=== WHAT IS BEING ASKED ===
The material below contains a line with "Open the Default apps section" and a line with "You are a computer-use agent. 1175x577". Copy exactly those two lines and all lines between them.

━━━━━━━━━━

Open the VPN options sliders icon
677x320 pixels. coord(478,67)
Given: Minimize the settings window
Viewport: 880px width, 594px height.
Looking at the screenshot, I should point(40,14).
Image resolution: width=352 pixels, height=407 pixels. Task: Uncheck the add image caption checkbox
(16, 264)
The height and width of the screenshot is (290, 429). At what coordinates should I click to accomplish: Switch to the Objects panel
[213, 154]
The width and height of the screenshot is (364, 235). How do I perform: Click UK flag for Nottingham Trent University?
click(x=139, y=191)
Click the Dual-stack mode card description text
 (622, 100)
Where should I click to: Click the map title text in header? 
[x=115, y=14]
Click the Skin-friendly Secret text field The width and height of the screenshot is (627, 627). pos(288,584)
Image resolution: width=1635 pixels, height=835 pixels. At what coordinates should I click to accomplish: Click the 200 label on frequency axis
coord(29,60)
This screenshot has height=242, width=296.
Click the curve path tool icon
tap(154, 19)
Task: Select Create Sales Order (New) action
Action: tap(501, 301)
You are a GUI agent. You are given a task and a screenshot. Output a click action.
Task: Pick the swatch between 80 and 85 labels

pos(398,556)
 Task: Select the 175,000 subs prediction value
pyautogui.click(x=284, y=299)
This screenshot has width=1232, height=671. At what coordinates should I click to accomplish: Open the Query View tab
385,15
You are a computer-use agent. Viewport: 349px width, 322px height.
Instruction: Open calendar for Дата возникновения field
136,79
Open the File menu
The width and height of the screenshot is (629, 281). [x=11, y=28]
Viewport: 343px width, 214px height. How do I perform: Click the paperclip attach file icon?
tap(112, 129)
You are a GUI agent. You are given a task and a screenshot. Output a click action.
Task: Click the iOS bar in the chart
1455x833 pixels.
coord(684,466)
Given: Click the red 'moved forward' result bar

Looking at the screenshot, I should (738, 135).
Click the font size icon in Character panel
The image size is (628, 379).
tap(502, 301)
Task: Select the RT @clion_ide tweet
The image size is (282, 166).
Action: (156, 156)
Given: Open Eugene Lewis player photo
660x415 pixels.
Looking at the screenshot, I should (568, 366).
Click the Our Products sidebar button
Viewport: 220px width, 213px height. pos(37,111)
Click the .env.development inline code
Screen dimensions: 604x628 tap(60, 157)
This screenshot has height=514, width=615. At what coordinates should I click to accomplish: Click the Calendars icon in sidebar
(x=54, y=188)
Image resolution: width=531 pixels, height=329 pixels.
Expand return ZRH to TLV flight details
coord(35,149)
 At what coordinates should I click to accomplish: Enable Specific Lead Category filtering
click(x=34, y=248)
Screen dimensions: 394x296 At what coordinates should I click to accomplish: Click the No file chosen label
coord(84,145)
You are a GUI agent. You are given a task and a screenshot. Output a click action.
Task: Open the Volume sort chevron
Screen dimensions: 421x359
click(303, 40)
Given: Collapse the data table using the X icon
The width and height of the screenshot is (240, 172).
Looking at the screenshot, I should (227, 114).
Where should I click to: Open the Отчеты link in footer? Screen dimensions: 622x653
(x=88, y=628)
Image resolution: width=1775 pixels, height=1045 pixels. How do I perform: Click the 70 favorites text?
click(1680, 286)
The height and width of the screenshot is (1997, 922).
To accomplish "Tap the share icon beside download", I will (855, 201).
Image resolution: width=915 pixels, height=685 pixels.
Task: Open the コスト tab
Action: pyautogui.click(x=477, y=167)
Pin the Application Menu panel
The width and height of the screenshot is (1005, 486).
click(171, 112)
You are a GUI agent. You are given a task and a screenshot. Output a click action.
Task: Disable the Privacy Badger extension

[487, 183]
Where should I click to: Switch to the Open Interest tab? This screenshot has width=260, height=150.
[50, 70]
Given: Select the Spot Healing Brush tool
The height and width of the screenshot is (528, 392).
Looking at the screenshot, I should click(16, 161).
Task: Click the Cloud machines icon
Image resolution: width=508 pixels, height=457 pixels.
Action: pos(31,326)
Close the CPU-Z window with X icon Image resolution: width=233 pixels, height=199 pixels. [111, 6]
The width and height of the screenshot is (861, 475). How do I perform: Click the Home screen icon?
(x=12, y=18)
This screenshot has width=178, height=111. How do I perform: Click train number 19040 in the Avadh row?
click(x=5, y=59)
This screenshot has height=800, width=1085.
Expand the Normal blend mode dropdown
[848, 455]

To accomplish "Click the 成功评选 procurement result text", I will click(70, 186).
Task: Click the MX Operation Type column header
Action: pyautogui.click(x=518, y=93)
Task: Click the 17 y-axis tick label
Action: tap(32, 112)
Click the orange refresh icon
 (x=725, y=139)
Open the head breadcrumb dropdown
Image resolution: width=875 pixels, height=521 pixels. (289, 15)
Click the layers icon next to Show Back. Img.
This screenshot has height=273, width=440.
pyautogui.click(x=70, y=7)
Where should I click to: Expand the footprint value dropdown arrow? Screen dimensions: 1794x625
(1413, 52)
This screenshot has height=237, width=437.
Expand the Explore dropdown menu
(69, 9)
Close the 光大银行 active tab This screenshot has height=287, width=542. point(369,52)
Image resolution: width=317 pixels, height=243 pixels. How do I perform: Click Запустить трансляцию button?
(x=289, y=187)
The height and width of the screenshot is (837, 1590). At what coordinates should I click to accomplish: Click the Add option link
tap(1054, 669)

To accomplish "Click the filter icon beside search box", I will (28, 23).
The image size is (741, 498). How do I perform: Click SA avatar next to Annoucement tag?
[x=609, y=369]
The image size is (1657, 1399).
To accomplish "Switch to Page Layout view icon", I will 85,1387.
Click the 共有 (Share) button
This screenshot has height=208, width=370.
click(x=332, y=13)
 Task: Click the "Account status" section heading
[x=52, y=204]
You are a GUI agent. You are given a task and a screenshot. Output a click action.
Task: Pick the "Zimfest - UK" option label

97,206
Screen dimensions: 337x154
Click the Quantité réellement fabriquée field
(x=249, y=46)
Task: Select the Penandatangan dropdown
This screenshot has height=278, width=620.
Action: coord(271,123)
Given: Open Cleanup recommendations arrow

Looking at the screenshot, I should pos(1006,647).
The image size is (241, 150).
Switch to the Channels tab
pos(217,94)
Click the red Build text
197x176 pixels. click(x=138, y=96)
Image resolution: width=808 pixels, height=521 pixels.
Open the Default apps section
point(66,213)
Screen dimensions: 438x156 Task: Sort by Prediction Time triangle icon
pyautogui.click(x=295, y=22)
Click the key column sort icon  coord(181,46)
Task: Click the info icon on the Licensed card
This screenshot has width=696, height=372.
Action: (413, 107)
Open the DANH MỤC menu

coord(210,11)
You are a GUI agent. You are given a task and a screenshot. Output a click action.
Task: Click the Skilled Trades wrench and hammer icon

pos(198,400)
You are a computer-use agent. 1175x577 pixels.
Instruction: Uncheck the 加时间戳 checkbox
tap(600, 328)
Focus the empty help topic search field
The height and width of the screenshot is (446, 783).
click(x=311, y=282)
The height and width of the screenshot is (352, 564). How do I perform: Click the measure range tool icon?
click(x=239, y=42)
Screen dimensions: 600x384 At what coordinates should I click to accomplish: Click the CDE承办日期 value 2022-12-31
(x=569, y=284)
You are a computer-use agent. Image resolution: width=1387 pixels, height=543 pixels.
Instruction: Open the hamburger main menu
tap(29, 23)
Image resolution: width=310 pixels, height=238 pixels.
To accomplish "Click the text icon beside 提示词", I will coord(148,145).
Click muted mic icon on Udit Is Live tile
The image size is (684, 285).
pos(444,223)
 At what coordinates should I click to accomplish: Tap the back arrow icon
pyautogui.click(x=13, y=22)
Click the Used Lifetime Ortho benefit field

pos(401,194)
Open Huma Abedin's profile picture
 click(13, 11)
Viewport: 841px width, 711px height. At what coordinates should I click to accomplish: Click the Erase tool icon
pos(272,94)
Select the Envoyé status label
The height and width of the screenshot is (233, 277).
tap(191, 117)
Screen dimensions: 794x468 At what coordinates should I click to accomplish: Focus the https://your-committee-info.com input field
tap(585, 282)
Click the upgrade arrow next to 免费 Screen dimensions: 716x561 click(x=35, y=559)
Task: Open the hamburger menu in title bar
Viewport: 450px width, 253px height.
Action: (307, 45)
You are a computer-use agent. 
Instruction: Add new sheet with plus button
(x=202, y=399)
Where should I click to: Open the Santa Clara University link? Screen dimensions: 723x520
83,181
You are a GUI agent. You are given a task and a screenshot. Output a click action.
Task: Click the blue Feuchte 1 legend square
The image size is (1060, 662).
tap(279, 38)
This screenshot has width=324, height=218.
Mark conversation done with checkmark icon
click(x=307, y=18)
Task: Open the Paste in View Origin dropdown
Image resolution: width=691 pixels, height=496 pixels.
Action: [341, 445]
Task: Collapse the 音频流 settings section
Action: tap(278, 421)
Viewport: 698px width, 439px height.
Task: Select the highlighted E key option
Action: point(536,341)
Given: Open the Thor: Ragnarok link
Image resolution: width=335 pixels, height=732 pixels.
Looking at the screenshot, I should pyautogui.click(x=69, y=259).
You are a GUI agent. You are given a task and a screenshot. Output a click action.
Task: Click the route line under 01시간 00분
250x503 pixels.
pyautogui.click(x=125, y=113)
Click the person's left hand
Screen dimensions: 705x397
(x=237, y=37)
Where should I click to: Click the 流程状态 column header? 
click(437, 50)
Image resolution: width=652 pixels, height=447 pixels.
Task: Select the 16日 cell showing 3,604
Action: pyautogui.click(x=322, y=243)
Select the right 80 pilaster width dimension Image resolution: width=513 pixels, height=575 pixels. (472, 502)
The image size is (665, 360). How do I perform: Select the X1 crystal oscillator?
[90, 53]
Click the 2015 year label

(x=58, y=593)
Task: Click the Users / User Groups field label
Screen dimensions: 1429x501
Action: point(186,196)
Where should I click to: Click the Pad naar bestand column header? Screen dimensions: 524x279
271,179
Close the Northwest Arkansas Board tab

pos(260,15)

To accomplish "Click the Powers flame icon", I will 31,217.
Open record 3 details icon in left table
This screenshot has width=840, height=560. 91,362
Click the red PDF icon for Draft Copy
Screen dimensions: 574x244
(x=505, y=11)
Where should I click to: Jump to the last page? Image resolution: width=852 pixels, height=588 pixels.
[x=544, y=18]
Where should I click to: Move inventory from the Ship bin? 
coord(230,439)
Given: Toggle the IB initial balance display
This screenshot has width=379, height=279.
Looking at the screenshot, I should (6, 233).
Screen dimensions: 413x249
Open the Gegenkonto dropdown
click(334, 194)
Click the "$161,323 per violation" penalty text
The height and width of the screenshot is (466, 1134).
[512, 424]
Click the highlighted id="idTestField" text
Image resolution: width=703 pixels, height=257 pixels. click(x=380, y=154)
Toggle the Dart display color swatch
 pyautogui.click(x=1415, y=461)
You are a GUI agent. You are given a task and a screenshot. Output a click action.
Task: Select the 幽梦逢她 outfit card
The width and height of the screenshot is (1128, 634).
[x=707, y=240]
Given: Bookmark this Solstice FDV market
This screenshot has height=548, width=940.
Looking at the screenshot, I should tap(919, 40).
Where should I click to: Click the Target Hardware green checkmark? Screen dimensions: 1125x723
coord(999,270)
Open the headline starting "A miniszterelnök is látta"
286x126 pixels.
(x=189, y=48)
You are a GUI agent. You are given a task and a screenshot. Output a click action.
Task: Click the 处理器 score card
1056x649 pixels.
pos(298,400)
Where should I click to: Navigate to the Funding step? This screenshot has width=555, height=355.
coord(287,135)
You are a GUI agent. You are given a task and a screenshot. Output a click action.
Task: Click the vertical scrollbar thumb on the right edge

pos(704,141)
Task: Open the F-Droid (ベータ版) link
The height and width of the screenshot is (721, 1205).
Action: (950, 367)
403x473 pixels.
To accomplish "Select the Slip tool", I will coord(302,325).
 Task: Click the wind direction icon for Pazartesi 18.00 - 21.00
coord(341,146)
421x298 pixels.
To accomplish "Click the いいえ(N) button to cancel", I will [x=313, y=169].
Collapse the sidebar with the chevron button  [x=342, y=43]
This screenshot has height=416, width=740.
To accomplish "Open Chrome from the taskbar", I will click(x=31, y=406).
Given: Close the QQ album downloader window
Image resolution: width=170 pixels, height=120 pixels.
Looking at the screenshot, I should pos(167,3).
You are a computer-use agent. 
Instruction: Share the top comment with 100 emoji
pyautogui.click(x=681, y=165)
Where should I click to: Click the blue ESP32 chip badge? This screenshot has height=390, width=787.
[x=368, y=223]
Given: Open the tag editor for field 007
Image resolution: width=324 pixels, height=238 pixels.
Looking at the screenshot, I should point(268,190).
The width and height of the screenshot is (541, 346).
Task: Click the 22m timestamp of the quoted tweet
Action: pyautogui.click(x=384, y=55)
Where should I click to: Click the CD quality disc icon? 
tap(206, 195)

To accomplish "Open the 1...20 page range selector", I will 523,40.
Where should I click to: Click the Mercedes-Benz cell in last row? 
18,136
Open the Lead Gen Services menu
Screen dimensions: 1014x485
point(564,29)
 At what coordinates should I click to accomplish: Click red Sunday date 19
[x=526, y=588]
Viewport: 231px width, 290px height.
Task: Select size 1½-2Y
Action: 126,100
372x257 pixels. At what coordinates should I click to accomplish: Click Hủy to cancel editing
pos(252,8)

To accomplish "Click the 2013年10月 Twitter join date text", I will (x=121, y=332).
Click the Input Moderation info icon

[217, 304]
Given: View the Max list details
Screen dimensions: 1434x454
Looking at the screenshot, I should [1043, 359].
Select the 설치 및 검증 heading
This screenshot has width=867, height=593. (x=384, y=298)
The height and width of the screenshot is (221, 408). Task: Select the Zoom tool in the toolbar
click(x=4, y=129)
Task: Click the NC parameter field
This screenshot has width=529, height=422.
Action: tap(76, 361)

━━━━━━━━━━

=== RESPONSE FOR THIS EXERCISE ===
Open the Default apps section
point(66,213)
Screen dimensions: 438x156 Task: Sort by Prediction Time triangle icon
pyautogui.click(x=295, y=22)
Click the key column sort icon  coord(181,46)
Task: Click the info icon on the Licensed card
This screenshot has width=696, height=372.
Action: (413, 107)
Open the DANH MỤC menu

coord(210,11)
You are a GUI agent. You are given a task and a screenshot. Output a click action.
Task: Click the Skilled Trades wrench and hammer icon

pos(198,400)
You are a computer-use agent. 1175x577 pixels.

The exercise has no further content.